Word and element location data
========
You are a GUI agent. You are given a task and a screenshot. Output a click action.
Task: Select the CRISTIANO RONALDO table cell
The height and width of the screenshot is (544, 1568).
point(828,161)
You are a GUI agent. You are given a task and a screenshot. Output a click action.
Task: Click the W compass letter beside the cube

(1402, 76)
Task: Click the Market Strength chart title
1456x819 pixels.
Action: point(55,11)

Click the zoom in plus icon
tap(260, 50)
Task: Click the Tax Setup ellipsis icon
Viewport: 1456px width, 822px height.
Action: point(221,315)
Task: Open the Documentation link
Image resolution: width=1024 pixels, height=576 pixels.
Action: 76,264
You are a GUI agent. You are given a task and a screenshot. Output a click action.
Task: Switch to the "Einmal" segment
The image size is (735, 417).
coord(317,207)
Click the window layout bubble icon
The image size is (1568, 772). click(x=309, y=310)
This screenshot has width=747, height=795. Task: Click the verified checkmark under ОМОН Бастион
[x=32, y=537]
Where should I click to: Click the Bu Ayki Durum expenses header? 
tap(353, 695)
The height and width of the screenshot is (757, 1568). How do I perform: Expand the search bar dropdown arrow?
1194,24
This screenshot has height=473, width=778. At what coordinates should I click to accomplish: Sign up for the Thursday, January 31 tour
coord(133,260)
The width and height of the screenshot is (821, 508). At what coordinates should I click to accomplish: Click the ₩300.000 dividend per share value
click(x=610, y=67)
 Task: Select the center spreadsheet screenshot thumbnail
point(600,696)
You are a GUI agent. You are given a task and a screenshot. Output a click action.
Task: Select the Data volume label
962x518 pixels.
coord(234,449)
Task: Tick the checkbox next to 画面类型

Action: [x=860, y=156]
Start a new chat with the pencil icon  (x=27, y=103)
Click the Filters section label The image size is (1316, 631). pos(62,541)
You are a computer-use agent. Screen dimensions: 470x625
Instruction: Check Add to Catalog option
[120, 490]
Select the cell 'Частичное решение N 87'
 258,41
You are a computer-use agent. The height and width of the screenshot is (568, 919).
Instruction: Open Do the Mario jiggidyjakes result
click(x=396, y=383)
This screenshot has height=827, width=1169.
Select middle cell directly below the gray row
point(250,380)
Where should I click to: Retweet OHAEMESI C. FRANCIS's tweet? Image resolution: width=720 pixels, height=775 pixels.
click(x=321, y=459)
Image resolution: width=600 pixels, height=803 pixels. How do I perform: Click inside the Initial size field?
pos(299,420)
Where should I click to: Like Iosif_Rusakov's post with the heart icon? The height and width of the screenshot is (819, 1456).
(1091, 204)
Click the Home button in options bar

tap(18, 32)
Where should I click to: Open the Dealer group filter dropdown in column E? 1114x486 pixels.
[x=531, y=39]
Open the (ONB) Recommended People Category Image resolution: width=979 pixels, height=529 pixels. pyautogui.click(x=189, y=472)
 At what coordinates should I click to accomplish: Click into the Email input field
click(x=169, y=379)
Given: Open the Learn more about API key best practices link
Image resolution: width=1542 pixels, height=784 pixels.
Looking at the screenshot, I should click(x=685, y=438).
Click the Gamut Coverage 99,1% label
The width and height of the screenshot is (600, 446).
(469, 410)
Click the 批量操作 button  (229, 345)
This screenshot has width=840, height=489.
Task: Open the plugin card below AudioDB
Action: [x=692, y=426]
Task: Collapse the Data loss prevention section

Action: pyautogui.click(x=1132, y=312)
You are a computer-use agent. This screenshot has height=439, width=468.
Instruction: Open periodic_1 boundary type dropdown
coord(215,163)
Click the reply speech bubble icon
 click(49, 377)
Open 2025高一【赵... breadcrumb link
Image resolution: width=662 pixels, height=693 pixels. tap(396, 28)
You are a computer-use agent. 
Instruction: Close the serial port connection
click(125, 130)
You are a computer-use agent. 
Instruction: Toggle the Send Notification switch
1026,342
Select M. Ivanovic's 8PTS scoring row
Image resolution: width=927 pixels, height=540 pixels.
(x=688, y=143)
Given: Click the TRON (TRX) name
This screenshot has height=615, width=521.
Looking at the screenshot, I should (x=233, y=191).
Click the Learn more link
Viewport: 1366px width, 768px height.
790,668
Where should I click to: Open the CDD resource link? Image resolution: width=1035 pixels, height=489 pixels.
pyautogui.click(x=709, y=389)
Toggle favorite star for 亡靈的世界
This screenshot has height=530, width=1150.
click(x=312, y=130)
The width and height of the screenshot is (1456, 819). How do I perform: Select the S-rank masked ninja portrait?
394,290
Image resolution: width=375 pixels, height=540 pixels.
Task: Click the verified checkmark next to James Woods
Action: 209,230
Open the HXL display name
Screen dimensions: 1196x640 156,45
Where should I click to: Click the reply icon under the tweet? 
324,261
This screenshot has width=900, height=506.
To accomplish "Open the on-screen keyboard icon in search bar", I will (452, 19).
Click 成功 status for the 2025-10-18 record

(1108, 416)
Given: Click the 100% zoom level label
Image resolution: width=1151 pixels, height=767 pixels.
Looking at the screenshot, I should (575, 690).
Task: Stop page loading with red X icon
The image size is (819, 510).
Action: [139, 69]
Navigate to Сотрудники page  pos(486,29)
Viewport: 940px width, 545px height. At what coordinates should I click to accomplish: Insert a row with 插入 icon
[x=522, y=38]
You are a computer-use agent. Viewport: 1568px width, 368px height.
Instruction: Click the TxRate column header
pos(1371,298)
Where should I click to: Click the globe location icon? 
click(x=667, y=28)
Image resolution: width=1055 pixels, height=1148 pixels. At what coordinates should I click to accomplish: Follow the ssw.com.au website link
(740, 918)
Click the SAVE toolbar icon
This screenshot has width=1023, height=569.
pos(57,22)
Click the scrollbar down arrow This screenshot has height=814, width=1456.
========
Copy the data word for word, starting at its first line and continuing through the line that contains "coord(133,260)".

Expected answer:
You are a GUI agent. You are given a task and a screenshot. Output a click action.
Task: Select the CRISTIANO RONALDO table cell
The height and width of the screenshot is (544, 1568).
point(828,161)
You are a GUI agent. You are given a task and a screenshot. Output a click action.
Task: Click the W compass letter beside the cube

(1402, 76)
Task: Click the Market Strength chart title
1456x819 pixels.
Action: point(55,11)

Click the zoom in plus icon
tap(260, 50)
Task: Click the Tax Setup ellipsis icon
Viewport: 1456px width, 822px height.
Action: point(221,315)
Task: Open the Documentation link
Image resolution: width=1024 pixels, height=576 pixels.
Action: 76,264
You are a GUI agent. You are given a task and a screenshot. Output a click action.
Task: Switch to the "Einmal" segment
The image size is (735, 417).
coord(317,207)
Click the window layout bubble icon
The image size is (1568, 772). click(x=309, y=310)
This screenshot has width=747, height=795. Task: Click the verified checkmark under ОМОН Бастион
[x=32, y=537]
Where should I click to: Click the Bu Ayki Durum expenses header? 
tap(353, 695)
The height and width of the screenshot is (757, 1568). How do I perform: Expand the search bar dropdown arrow?
1194,24
This screenshot has height=473, width=778. At what coordinates should I click to accomplish: Sign up for the Thursday, January 31 tour
coord(133,260)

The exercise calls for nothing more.